## STATED PROBLEM
Rescale the data between the line holding "954x441 pixels. Task: Click" and the line holding "point(681,94)", inclusive. Give those lines again in full, requests included, but multiply every coordinate in the answers by 0.4 and round to whole numbers, with halves rounding up.

## SOURCE MATERIAL
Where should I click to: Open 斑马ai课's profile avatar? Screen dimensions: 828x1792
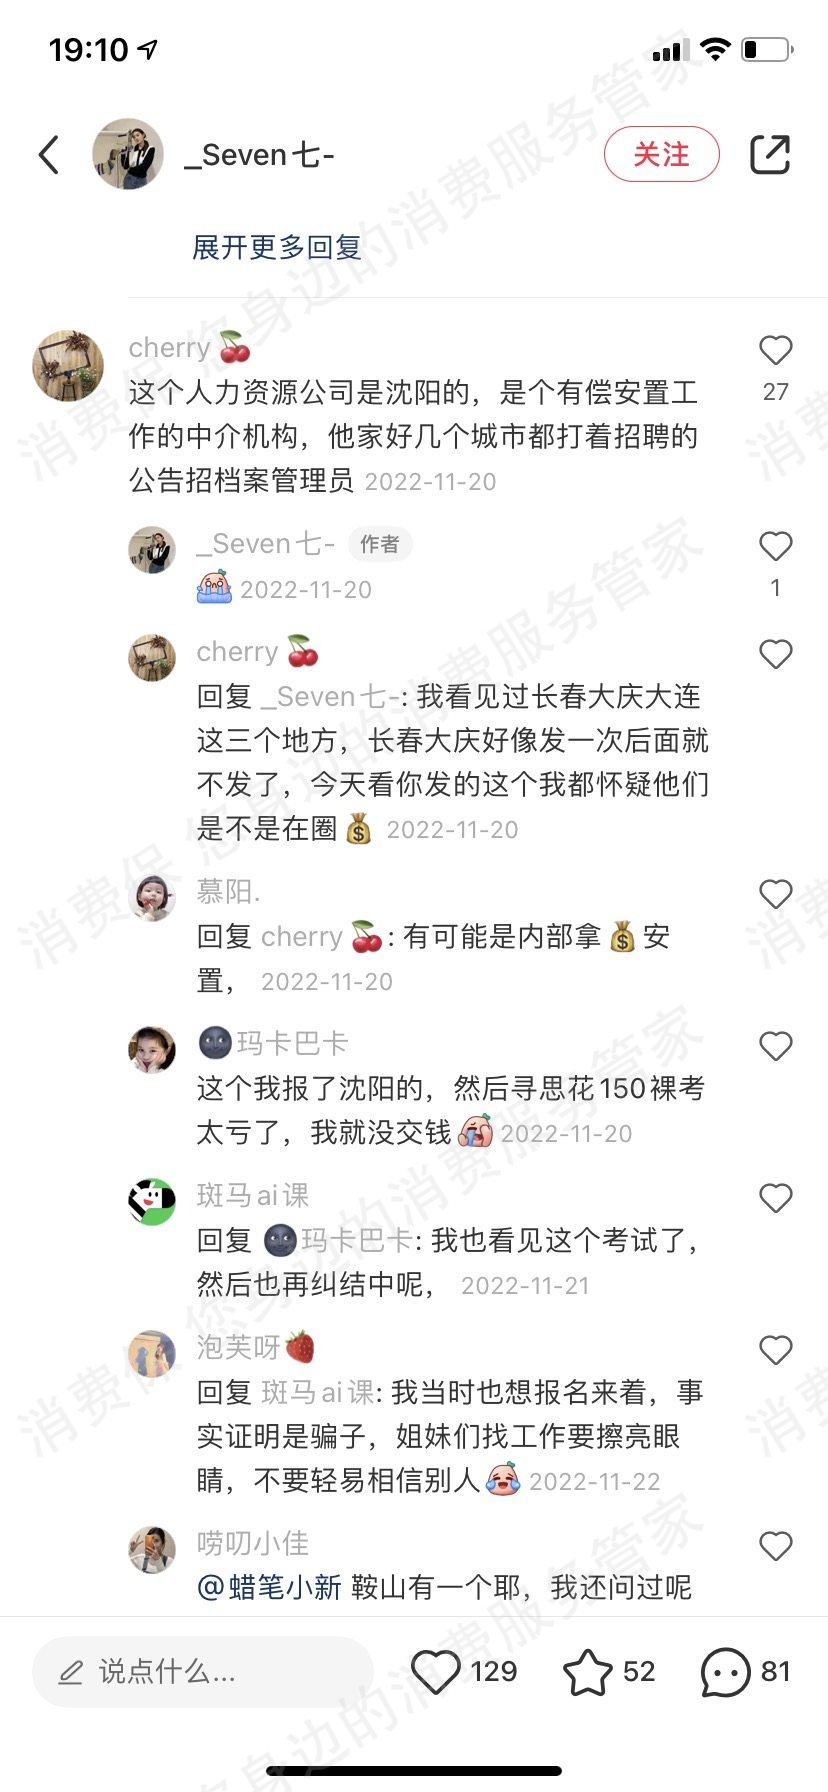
--
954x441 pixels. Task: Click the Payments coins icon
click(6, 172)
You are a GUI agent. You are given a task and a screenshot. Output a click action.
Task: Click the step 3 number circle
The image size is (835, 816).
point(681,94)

## EXERCISE RESPONSE
954x441 pixels. Task: Click the Payments coins icon
click(2, 69)
You are a GUI agent. You are given a task and a screenshot. Output a click action.
Task: Click the step 3 number circle
The image size is (835, 816).
point(272,38)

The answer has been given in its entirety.